With crypto mining being a fairly new sector, we have come across several different business models when it comes to co-location or dedicated facilities and varying differences in the coins mined. Could you elaborate on Atlas’ core competencies and what coins you will be mining?
Atlas Cloud’s core competencies lie in its ability to identify, build, and operate bitcoin mining operations. Before moving into bitcoin mining, Atlas Cloud was a dedicated data center, and bitcoin mining facilities are data centers at their core. Understanding power distribution, Internet connectivity and latency, cooling, supply chain for equipment, are all integral in running these types of operations.
We also have a team that has tremendous experience in the capital markets for if we ever need to take on expansion capital.
We have a co-location facility that we use to mine while upgrading our current facility. Time is money when it comes to mining, so we wanted to get a head start in operating. Going forward, the strategy is to own the facilities that we run, it brings the cost of production down and allows us to have complete control.
We focus on bitcoin and bitcoin cash. Bitcoin is the blue chip player of cryptocurrencies and has, in our opinion, more robust economics.
What is the firms break even for each BTC mined? How does the inherent volatility in the crypto market affect your mining operations and is there a way to hedge against this?
Our co-lo facility is around $3,980/BTC and our Washington facility is expected to be about $1,395/BTC. Clearly, a higher price is better for bitcoin, all things being equal. But as you can see, we can also withstand a substantial decrease in crypto prices and still be fine. One way to hedge is to be a low-cost producer. This allows one to withstand high volatility. As long as you can be profitable, you can withstand volatility.
As impressive as the Washington facility is, what is the expected timeframe for completion and it being fully operational?
Early Q3 the Washington facility should be online. That will be the 3MW that we have access to this year, and we will get the other 2MW – for a total of 5MW – early next year.
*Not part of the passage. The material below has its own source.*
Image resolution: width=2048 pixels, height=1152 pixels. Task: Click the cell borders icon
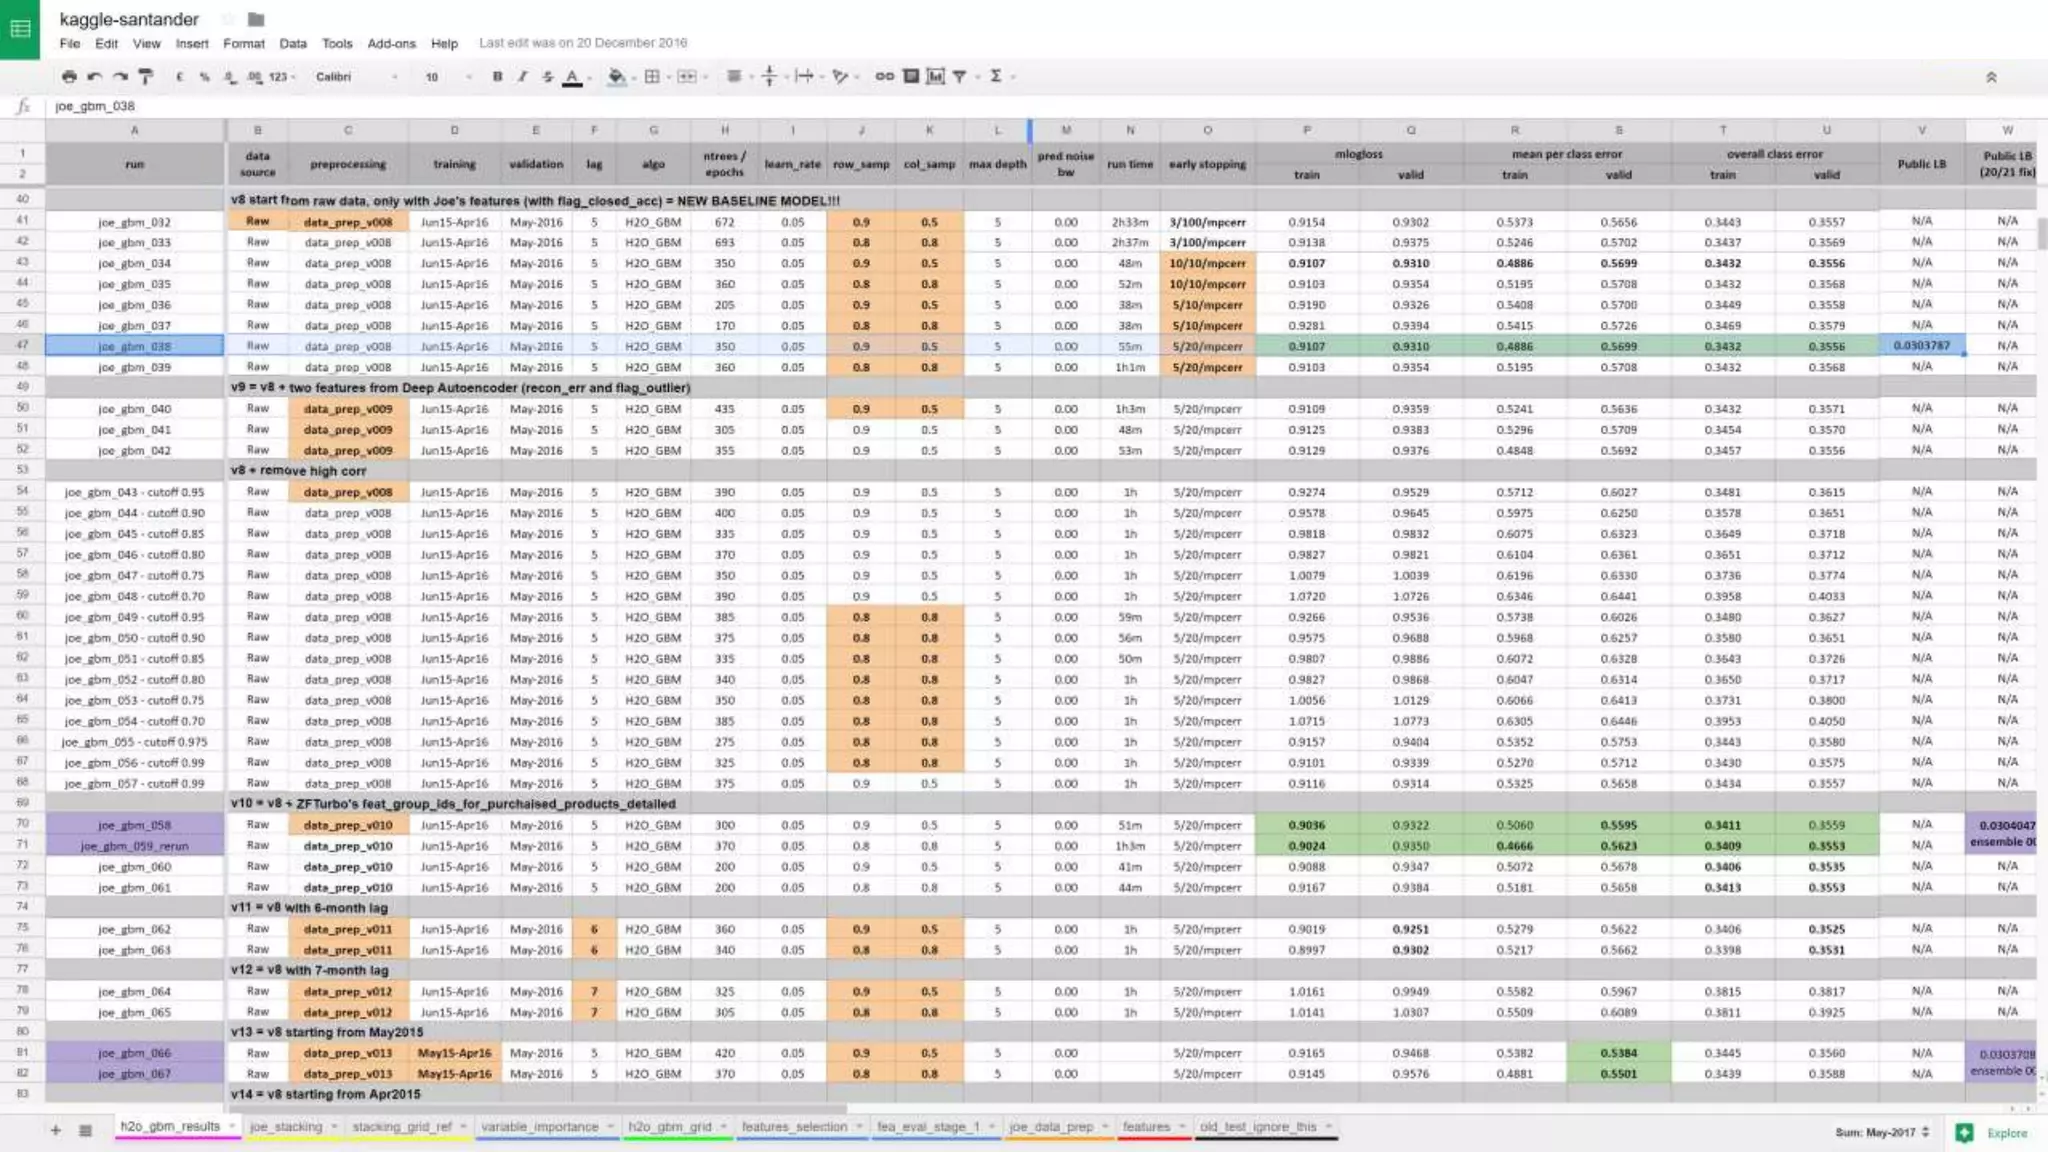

We have built the facility for 5MW, but it’s just a matter of the power utility company doing some extra work.
Are there any expansion plans on the horizon for Atlas into other markets?
We are actively pursuing other opportunities that fit our criteria. With the recent volatility in bitcoin price, many of these opportunities have decreased in price, which is lucky for us. We have cash that we are looking to deploy in a select few of these operations to take advantage of the lower prices.
With the meteoric rise of crypto in 2018 thus far, what is the firm’s stance on the velocity of the sector going into year end and care to comment on where you think the price of BTC could be at by 2019?
The recent pullback and then stabilization has been somewhat vindicating. Throughout the history of bitcoin, it has always had large spikes, subsequent pullbacks, then stabilization, then appreciation. The last 12 months has not been all that new for bitcoin, except that it was very public. Before it would have this high volatility, but it would not be on the news. So why I say it was vindicating is because it followed a relatively similar pattern as before: spike, pullback, stabilization. Now, just need the appreciation part of the cycle to begin. It’s a story as old as the markets.
With respect to predictions, we do not have a crystal ball and try not to pretend to. One way that we do look at it is through a cost lens. If you take the position that commodities trade around their marginal cost of production, then you can develop some numbers to go on. Estimates vary depending on exact assumptions, but you are most likely looking at somewhere between $30-70k to produce a bitcoin in 2020. The implication being that the price has to be higher than the marginal cost to produce to incentive production.